The EU Parliament ratified the Turnberry trade deal this week — the agreement Trump and von der Leyen signed at his Scottish golf resort in July 2025, capping most EU tariffs at 15%. The coverage focused on the ratification as a diplomatic win. The mechanism nobody is reading is buried in the final text: the European Commission is empowered to suspend all tariff preferences on steel and aluminum if the US continues to apply a rate above 15% on EU steel and aluminum derivatives past December 31, 2026. US tariffs on those categories remain at 50% today. Trump has made no commitment to reduce them. The entire agreement can collapse on a single commodity sector that Washington has shown no interest in conceding.

Steel and aluminum are not a footnote. They are the sector Trump has treated as structurally non-negotiable since 2018. The EU side knows this; four MEPs voted against ratification on the grounds that the safeguard was not strong enough to mean anything. The regulation includes a sunset clause under which the entire framework ceases to operate at the end of 2029 unless renewed — which means the US administration in 2028 could let the deal expire passively, without a formal withdrawal. The combination of the December trigger and the 2029 sunset creates a trade architecture that looks permanent from a headline distance and is actually two clocks running simultaneously.

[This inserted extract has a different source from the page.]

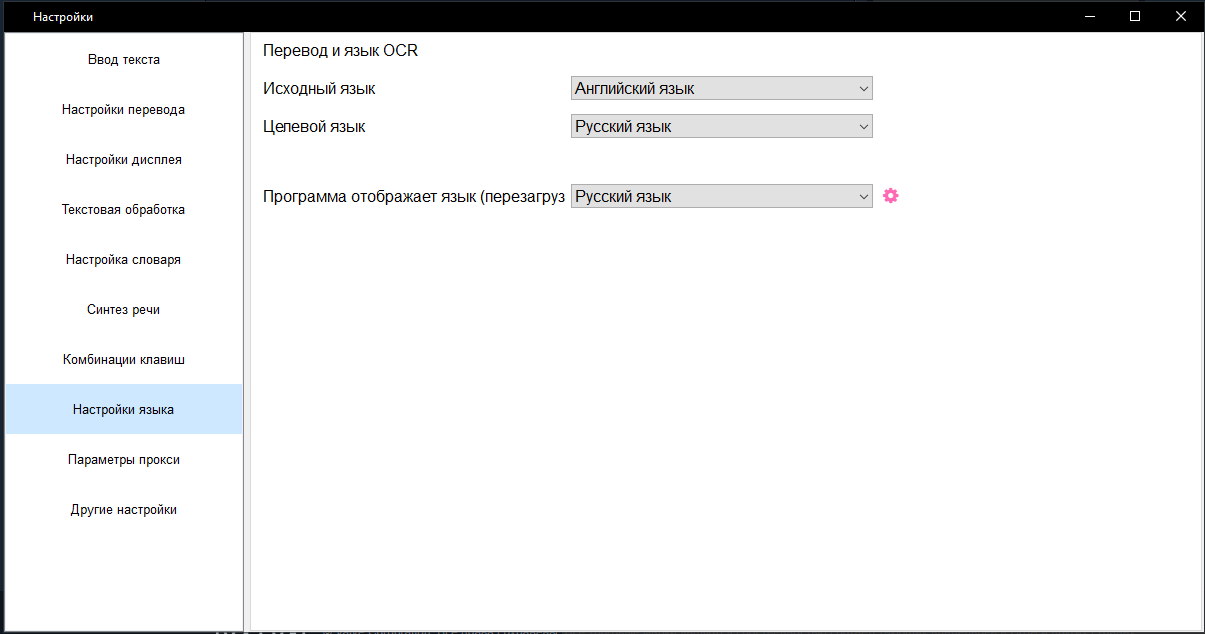Open the Ввод текста settings tab
This screenshot has width=1205, height=634.
pyautogui.click(x=124, y=60)
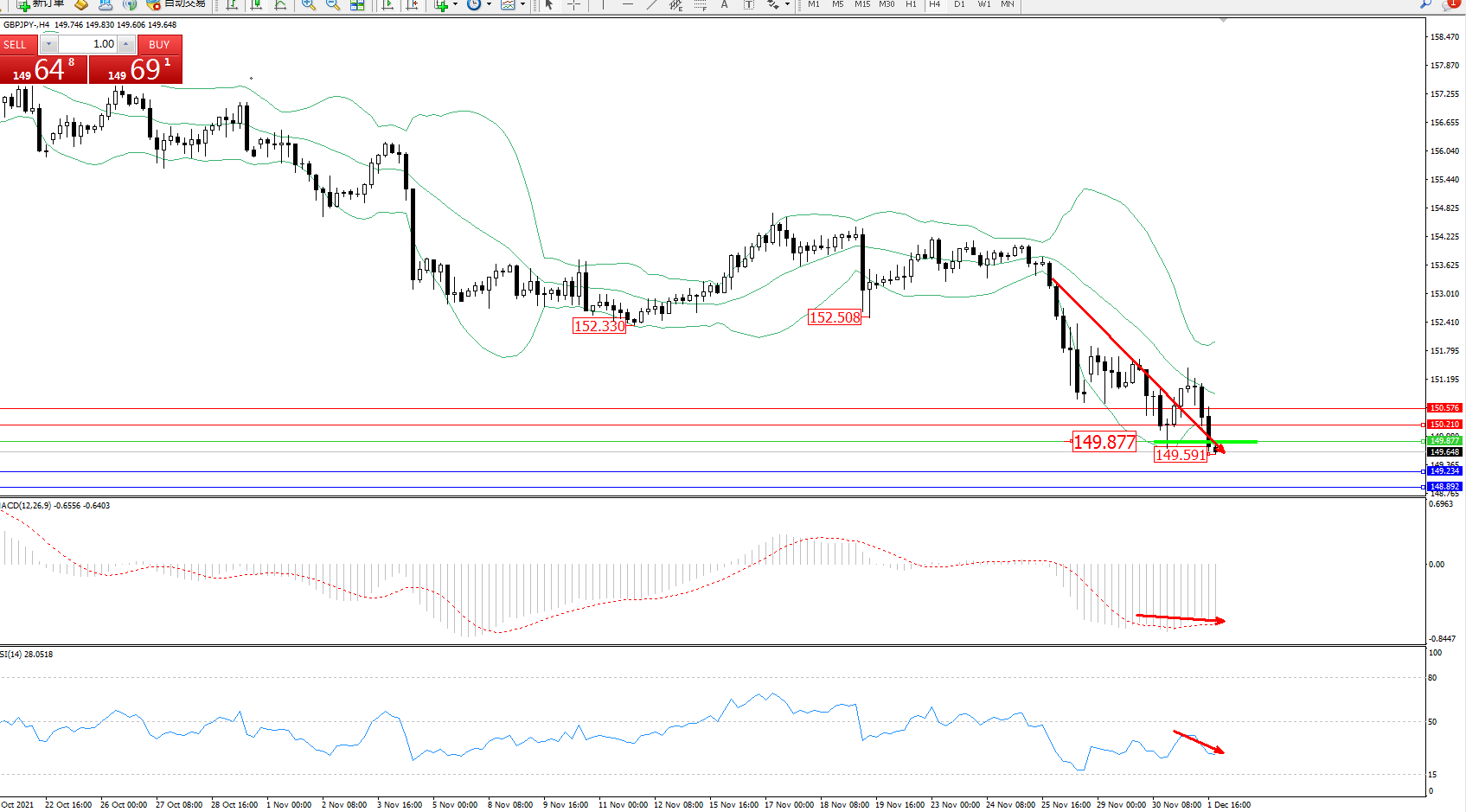Select the horizontal line drawing tool

628,4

This is buried because the ratification story played as resolution after months of tension. The December 31 trigger gets one sentence in most reporting; the 2029 sunset gets none. Trade editors focused on the passage; the exit mechanism is in Annex II of the Council regulation text. The companies most exposed — European steelmakers, German auto parts suppliers — have not sounded a public alarm because the December deadline is still seven months out.

SOURCE: EU Council Regulation 2026/[final text], May 20, 2026; Euronews, "EU Parliament approves implementation of US tariff deal," May 20, 2026; CNBC, "EU clears major hurdle to finalize US trade pact," May 20, 2026.
Final Assessment
Markets are closed today. That is worth noting, because what happened over the weekend cannot be traded until Tuesday — and it was not a quiet weekend. Russia fired a nuclear-capable hypersonic missile at Kyiv for the third time in six months. A new Ebola strain with no approved vaccine has reached a regional capital with international air connections. The US and Iran sketched a 60-day ceasefire framework that leaves every core dispute unresolved. And the new Federal Reserve chair begins his tenure three weeks from a press conference where investors have no anchor for what he will say.

The EU-US trade deal ratification looked like stabilization. The bond market's continued signal — 30-year Treasuries at 5.09% on a holiday-shortened Friday — looked like routine. Neither is. The bond market is pricing the One Big Beautiful Bill, which now moves to a Senate with four wavering Republicans and a deficit score of $3.4 trillion over ten years. The trade deal has an expiration mechanism tied to a tariff category Washington has refused to touch for eight years.

Tuesday's open will be the first tradable moment for all of it. The gap between equity pricing and everything else is not new — but it is wider this morning than it was Friday, and Friday it was already wide.